▶ _WHAT YOU SHOULD DO_
All of the records below need to be returned exactly.

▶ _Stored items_
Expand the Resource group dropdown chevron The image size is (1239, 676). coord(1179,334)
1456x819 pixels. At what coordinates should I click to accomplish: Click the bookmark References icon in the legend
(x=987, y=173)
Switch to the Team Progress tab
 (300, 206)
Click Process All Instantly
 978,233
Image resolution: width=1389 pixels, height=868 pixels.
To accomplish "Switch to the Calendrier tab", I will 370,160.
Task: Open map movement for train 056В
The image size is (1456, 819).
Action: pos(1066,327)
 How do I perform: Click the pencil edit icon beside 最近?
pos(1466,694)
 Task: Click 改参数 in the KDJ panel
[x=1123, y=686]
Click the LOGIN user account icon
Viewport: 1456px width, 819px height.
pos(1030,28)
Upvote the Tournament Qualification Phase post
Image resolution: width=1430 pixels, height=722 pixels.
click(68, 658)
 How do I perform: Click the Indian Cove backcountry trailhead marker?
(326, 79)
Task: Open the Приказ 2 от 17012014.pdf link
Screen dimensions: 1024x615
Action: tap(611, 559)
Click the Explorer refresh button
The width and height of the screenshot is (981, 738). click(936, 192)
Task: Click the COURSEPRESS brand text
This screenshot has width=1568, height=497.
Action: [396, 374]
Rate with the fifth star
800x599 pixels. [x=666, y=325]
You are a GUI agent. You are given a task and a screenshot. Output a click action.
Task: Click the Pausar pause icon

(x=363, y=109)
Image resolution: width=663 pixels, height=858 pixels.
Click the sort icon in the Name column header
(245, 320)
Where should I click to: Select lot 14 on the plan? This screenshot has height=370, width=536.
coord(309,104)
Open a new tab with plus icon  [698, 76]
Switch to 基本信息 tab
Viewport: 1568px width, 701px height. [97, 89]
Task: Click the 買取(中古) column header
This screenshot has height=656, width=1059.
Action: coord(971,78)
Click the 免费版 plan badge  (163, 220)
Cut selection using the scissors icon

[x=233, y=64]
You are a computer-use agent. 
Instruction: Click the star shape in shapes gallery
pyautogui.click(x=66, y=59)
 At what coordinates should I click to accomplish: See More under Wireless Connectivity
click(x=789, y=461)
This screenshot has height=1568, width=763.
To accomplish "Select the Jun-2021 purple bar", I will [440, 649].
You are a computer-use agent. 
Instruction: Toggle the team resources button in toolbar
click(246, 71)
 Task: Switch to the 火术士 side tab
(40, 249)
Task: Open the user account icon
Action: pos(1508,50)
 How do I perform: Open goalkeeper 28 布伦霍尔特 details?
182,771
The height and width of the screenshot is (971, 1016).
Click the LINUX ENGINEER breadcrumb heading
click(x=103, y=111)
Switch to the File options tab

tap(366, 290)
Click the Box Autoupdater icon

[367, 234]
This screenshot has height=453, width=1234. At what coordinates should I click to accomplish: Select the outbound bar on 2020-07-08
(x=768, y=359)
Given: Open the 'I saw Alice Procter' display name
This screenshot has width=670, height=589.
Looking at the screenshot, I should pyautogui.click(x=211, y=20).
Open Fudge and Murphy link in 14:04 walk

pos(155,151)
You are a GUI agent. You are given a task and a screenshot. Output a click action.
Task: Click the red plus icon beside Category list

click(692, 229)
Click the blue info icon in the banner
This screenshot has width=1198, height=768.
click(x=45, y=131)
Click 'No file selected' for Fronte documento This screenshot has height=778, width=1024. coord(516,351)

▶ _EXERCISE RESPONSE_
Expand the Resource group dropdown chevron The image size is (1239, 676). coord(1179,334)
1456x819 pixels. At what coordinates should I click to accomplish: Click the bookmark References icon in the legend
(x=987, y=173)
Switch to the Team Progress tab
 (300, 206)
Click Process All Instantly
 978,233
Image resolution: width=1389 pixels, height=868 pixels.
To accomplish "Switch to the Calendrier tab", I will 370,160.
Task: Open map movement for train 056В
The image size is (1456, 819).
Action: pos(1066,327)
 How do I perform: Click the pencil edit icon beside 最近?
pos(1466,694)
 Task: Click 改参数 in the KDJ panel
[x=1123, y=686]
Click the LOGIN user account icon
Viewport: 1456px width, 819px height.
pos(1030,28)
Upvote the Tournament Qualification Phase post
Image resolution: width=1430 pixels, height=722 pixels.
click(68, 658)
 How do I perform: Click the Indian Cove backcountry trailhead marker?
(326, 79)
Task: Open the Приказ 2 от 17012014.pdf link
Screen dimensions: 1024x615
Action: tap(611, 559)
Click the Explorer refresh button
The width and height of the screenshot is (981, 738). click(936, 192)
Task: Click the COURSEPRESS brand text
This screenshot has width=1568, height=497.
Action: [396, 374]
Rate with the fifth star
800x599 pixels. [x=666, y=325]
You are a GUI agent. You are given a task and a screenshot. Output a click action.
Task: Click the Pausar pause icon

(x=363, y=109)
Image resolution: width=663 pixels, height=858 pixels.
Click the sort icon in the Name column header
(245, 320)
Where should I click to: Select lot 14 on the plan? This screenshot has height=370, width=536.
coord(309,104)
Open a new tab with plus icon  [698, 76]
Switch to 基本信息 tab
Viewport: 1568px width, 701px height. [97, 89]
Task: Click the 買取(中古) column header
This screenshot has height=656, width=1059.
Action: coord(971,78)
Click the 免费版 plan badge  (163, 220)
Cut selection using the scissors icon

[x=233, y=64]
You are a computer-use agent. 
Instruction: Click the star shape in shapes gallery
pyautogui.click(x=66, y=59)
 At what coordinates should I click to accomplish: See More under Wireless Connectivity
click(x=789, y=461)
This screenshot has height=1568, width=763.
To accomplish "Select the Jun-2021 purple bar", I will [440, 649].
You are a computer-use agent. 
Instruction: Toggle the team resources button in toolbar
click(246, 71)
 Task: Switch to the 火术士 side tab
(40, 249)
Task: Open the user account icon
Action: pos(1508,50)
 How do I perform: Open goalkeeper 28 布伦霍尔特 details?
182,771
The height and width of the screenshot is (971, 1016).
Click the LINUX ENGINEER breadcrumb heading
click(x=103, y=111)
Switch to the File options tab

tap(366, 290)
Click the Box Autoupdater icon

[367, 234]
This screenshot has height=453, width=1234. At what coordinates should I click to accomplish: Select the outbound bar on 2020-07-08
(x=768, y=359)
Given: Open the 'I saw Alice Procter' display name
This screenshot has width=670, height=589.
Looking at the screenshot, I should pyautogui.click(x=211, y=20).
Open Fudge and Murphy link in 14:04 walk

pos(155,151)
You are a GUI agent. You are given a task and a screenshot. Output a click action.
Task: Click the red plus icon beside Category list

click(692, 229)
Click the blue info icon in the banner
This screenshot has width=1198, height=768.
click(x=45, y=131)
Click 'No file selected' for Fronte documento This screenshot has height=778, width=1024. coord(516,351)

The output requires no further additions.